**EXERCISE INSTRUCTIONS**
In the biography of Thaika Ahmad Abdul Qadir below, copy word for word the stretch from "Thaika Ahmad Abdul" through "20 September 1967.".

Begin EXCERPTED PASSAGE

Thaika Ahmad Abdul Qadir  (2 October 1891 – 14 February 1976) was a South Indian Islamic scholar, spiritual guide, and Mufti. He was a key figure in acquiring government accreditation for many Arabic Colleges and Madrasas in Tamil Nadu. His life-long contributions were recognised by his contemporaries with a felicitation function on 20 September 1967.

Education
Ahmad Abdul Qadir spent his early childhood in the company of his paternal grandfather, Imam al-'Arus Sayyid Muhammad, who died when he was seven years old. He then received religious instruction from his father Sahib al-Jalwa Shahul Hamid (d. 1921) and his paternal uncle Sahib al-Khalwa Abdul Qadir (d. 1913) at the Arusiyya Seminary. During this period, he also memorized the whole Qur'an.

Following this, he continued his studies at Al-Baqiyat As-Salihat Seminary in Vellore. Here he was under the guidance of the seminary's founder, Shah Abdul Wahab, who was impressed by his ability in studies. Upon graduation at Vellore, he went to An-Nur Al-Muhammadiyya Seminary in Podakkudi where he acquainted with the seminary's founder Abdul Karim.

Career
Following a short stint at the business incorporated by his late paternal grandfather, he returned to the Arusiyya Seminary where he spent the rest of his life teaching and issuing religious edicts. He inaugurated the Uswatun Hasana Association in Kilakarai through which he managed mosques and coordinated social work in the town and surrounding areas in the Ramanathapuram district.

End EXCERPTED PASSAGE
Begin SOURCE DATA

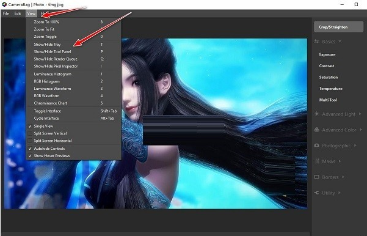367x236 pixels.
Task: Click the CameraBag app logo icon
Action: pyautogui.click(x=4, y=4)
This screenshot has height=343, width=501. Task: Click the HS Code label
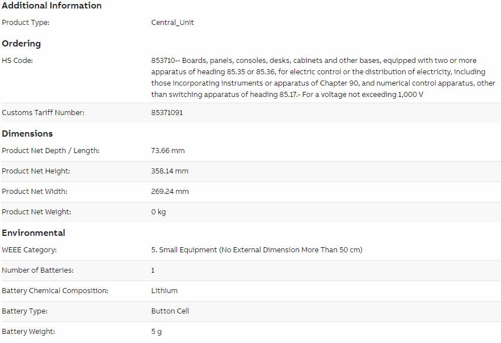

End SOURCE DATA

**FULL RESPONSE**
Thaika Ahmad Abdul Qadir  (2 October 1891 – 14 February 1976) was a South Indian Islamic scholar, spiritual guide, and Mufti. He was a key figure in acquiring government accreditation for many Arabic Colleges and Madrasas in Tamil Nadu. His life-long contributions were recognised by his contemporaries with a felicitation function on 20 September 1967.